La iniciativa fue presentada en el 2001
por la edila del Partido del Progreso Social (PPS) Patricia
Inmaculado, pero quedó traspapelada hasta ahora y es
probable que finalmente mañana sea aprobada.
La comisión que se pretende crear
debería estar integrada por representantes de las municipalidades
de Rosario, Victoria y demás ciudades de la zona. También
deberían participar representantes de las secretarías
de Medio Ambiente de las provincias de Santa Fe y Entre Ríos
y de los organismos nacionales correspondientes. Las distintas
organizaciones no gubernamentales preocupadas por la cuestión
serán otra pata del organismo.
"La intención es monitorear
cuál es el impacto ambiental que va a tener en la región
el puente Rosario-Victoria", apuntó Inmaculado,
antes de subrayar que la comisión deberá buscar
las soluciones a los problemas que se vayan presentando.
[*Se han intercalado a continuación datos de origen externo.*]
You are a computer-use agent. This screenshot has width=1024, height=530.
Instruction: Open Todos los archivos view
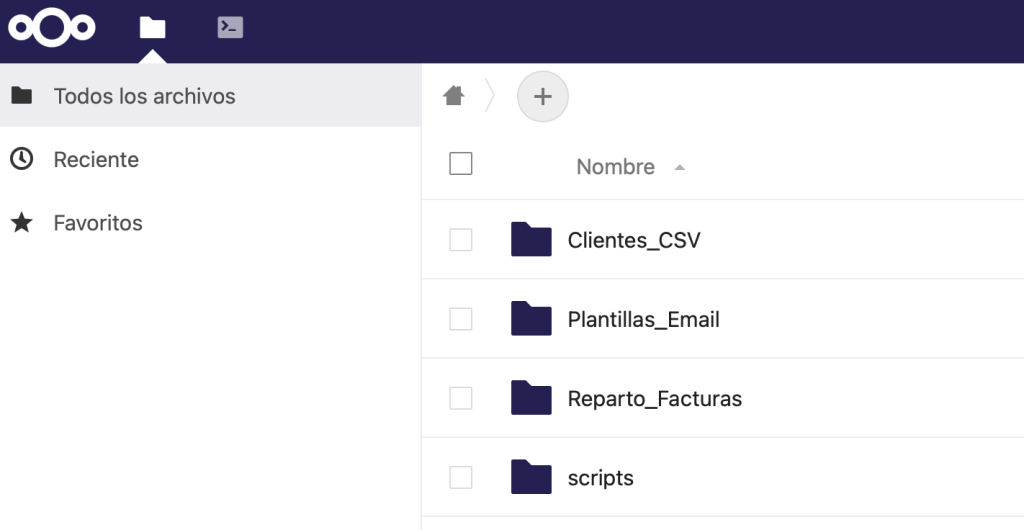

En ese sentido, señaló que
uno de los primeros inconvenientes que habrá que considerar
será el impacto del tránsito sobre el ambiente,
teniendo en cuenta que aumentará la polución
por los gases emanados de la gran cantidad de vehículos
que circulan por el puente.
"De ninguna manera se trata de frenar
el progreso o la construcción de centros turísticos
grandes y lindos. Sólo hay que intentar que ello no
perjudique el medio en el que vivimos", argumentó
Inmaculado, quien llamó a tomar los recaudos necesarios
para evitar los efectos negativos que podría llegar
a tener el puente sobre los sectores de islas.
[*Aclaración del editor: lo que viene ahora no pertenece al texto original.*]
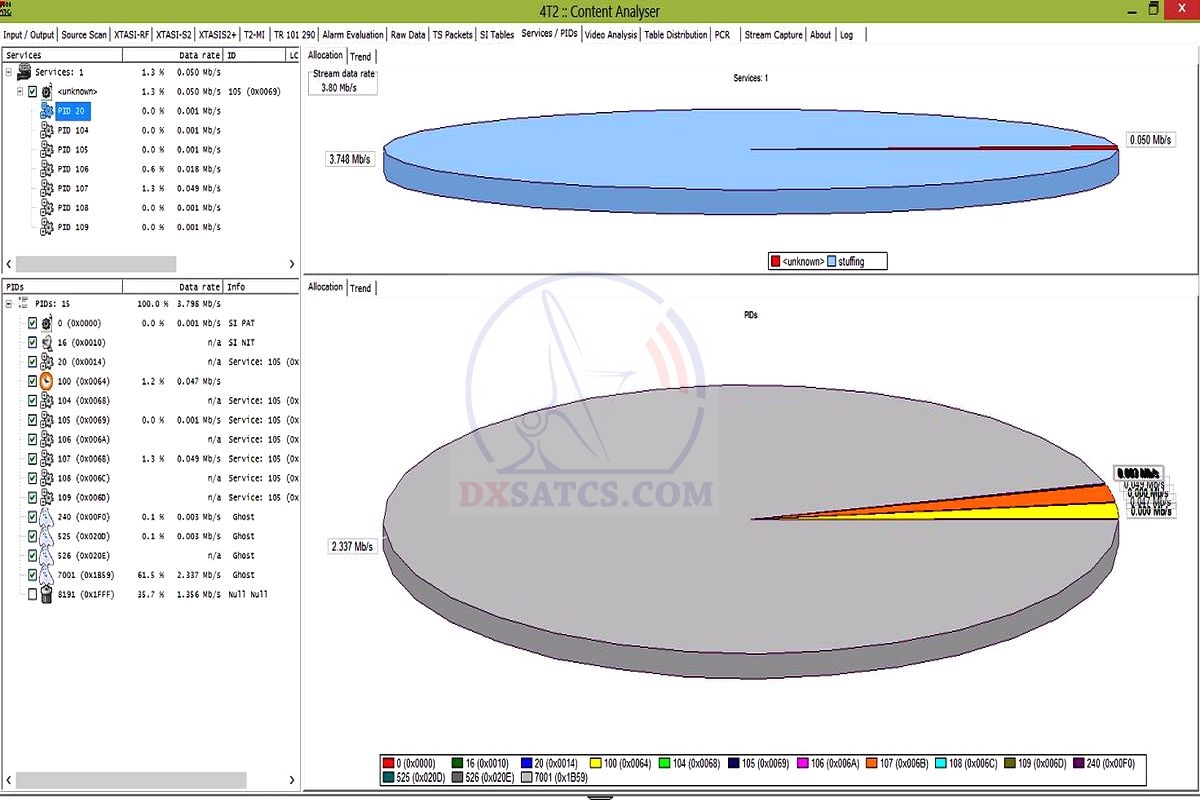Show the Trend view for services chart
La edila indicó que "se busca
compatibilizar el progreso sin destruir la naturaleza"
y afirmó que la iniciativa será aprobada mañana
en el recinto.
Ecologistas preocupados por las islas
En tanto, desde el Taller Ecologista reclamaron
"reglas de juego claras" en el uso del territorio
en el ecosistema isleño.
En ese sentido, los integrantes de la mencionada
organización no gubernamental señalaron que
ese es un debate que aún está pendiente entre
los santafesinos y los entrerrianos.
Los ecologistas puntualizaron que es imprescindible
decidir qué actividades se van a permitir y cuáles
deberían restringirse para preservar la función
ecológica que cumplen los humedales de la zona.
La coordinadora de la ONG, Elba Stancich,
consideró que es necesario buscar la forma de sostener
la actividad turística en la región sin que
ello deteriore el medio ambiente y la calidad de vida de los
pobladores de las islas.
Los integrantes del Taller Ecologista recordaron
que hace tres años presentaron una propuesta a las
autoridades ambientales de la Nación y de las provincias
de Santa Fe y Entre Ríos reclamando que esas instituciones
se ocupen junto a las ONG de promover el manejo sustentable
de los humedales.
Cabe recordar que el contrato de concesión
de la firma Puentes del Litoral permite la construcción
de restaurantes, hoteles y estaciones de servicio en las islas.
Para ello ya se contempla construir cinco accesos a esas zonas.